Le ministre des Affaires de la diaspora, Amichai Chikli, a déclaré que la capture de Maduro avait porté un coup à ce qu’il a appelé « l’axe mondial du mal » et a envoyé un « message clair » au guide suprême iranien, l’ayatollah Ali Khamenei, sur les conséquences du soutien au narcoterrorisme et aux militants mandataires tels que le Hezbollah. selon le Jerusalem Post.
« Maduro ne dirigeait pas un pays ; il dirigeait un empire du crime et de la drogue qui alimentait directement le Hezbollah et l’Iran », a déclaré Chikli. « Les mesures décisives du président ont prouvé une fois de plus que des dirigeants forts sont le seul moyen de vaincre les dictateurs. »
Le Premier ministre israélien Benjamin Netanyahu, craignant une attaque préventive de Téhéran, aurait assuré lundi au président russe Vladimir Poutine qu’Israël n’avait pas l’intention d’attaquer l’Iran pour le moment. Au même moment, Trump a posé à Washington avec un chapeau « Make Iran Great Again ».
Les commentaires de Rubio soulignent un préoccupation plus large en matière de sécurité aux États-Unis sur les relations de Téhéran dans les Amériques, en particulier ses liens avec Caracas. Le Venezuela et l’Iran ont noué des relations diplomatiques et économiques étroites sous les présidences de Maduro et de son prédécesseur Hugo Chavez.
Les relations se sont approfondies au milieu des années 2000, lorsque Chávez a intégré le Venezuela dans ce qu’il a appelé un « axe d’unité » avec l’Iran et d’autres adversaires des États-Unis.

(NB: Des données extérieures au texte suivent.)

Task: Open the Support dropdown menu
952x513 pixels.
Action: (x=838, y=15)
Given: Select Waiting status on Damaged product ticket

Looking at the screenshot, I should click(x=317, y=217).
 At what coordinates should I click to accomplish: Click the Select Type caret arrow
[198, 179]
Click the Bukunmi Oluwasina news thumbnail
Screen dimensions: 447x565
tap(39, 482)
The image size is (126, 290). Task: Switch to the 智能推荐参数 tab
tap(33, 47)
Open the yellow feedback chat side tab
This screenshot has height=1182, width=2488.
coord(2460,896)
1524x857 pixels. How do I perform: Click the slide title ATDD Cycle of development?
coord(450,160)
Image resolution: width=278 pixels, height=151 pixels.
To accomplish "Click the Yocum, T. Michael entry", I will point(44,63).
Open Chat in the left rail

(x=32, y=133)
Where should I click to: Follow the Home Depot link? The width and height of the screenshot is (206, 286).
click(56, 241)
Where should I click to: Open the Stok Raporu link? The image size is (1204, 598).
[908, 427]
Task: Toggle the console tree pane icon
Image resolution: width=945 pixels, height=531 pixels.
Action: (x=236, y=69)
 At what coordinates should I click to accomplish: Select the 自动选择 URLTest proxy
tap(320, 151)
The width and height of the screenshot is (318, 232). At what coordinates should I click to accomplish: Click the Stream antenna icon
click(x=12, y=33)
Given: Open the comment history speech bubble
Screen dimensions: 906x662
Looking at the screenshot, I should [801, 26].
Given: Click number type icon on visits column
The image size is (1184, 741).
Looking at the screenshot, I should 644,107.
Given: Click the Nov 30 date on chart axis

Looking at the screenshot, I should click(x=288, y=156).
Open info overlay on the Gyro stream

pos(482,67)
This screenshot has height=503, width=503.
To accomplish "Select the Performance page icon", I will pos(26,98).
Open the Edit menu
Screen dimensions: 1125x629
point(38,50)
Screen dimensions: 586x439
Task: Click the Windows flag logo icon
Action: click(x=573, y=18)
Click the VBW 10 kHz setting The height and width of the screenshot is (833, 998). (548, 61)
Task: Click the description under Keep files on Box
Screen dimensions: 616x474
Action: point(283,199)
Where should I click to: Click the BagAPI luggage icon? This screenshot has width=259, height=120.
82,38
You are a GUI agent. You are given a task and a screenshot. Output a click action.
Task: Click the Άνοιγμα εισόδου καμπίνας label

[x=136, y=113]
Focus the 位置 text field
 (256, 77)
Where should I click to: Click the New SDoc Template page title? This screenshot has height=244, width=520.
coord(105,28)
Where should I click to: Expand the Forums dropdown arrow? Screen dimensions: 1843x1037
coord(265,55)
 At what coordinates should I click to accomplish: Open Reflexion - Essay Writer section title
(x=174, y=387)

En juin 2022, l’Iran et le Venezuela ont signé un accord de coopération de 20 ans destiné à renforcer leur alliance et à atténuer les sanctions américaines, en élargissant leur collaboration dans les domaines de l’énergie, de la technologie et de la sécurité. L’accord prévoyait une aide iranienne au secteur pétrolier vénézuélien en échange d’un accès économique, ainsi qu’une coopération militaire renforcée, notamment en matière de drones.
Les responsables américains estiment que ces liens ont également créé un espace permettant au Hezbollah, le mandataire libanais de l’Iran, de lever des fonds et de construire des réseaux logistiques au Venezuela et dans les pays voisins. Au fil des années, Washington a sanctionné des responsables et des hommes d’affaires vénézuéliens accusés d’avoir aidé des agents du Hezbollah à obtenir des passeports, à déplacer de l’argent liquide et à participer à des projets de contrebande, des allégations que le gouvernement de Maduro a démenties.
Le Hezbollah a été actif en Amérique du Sud dans le passé. Il est soupçonné d’avoir orchestré deux attaques majeures contre des cibles juives à Buenos Aires dans les années 1980, qui ont tué des centaines de personnes. L’actuel président argentin, Javier Milei, soutient Israël et a pris des mesures pour tenir le Hezbollah responsable de ces attaques.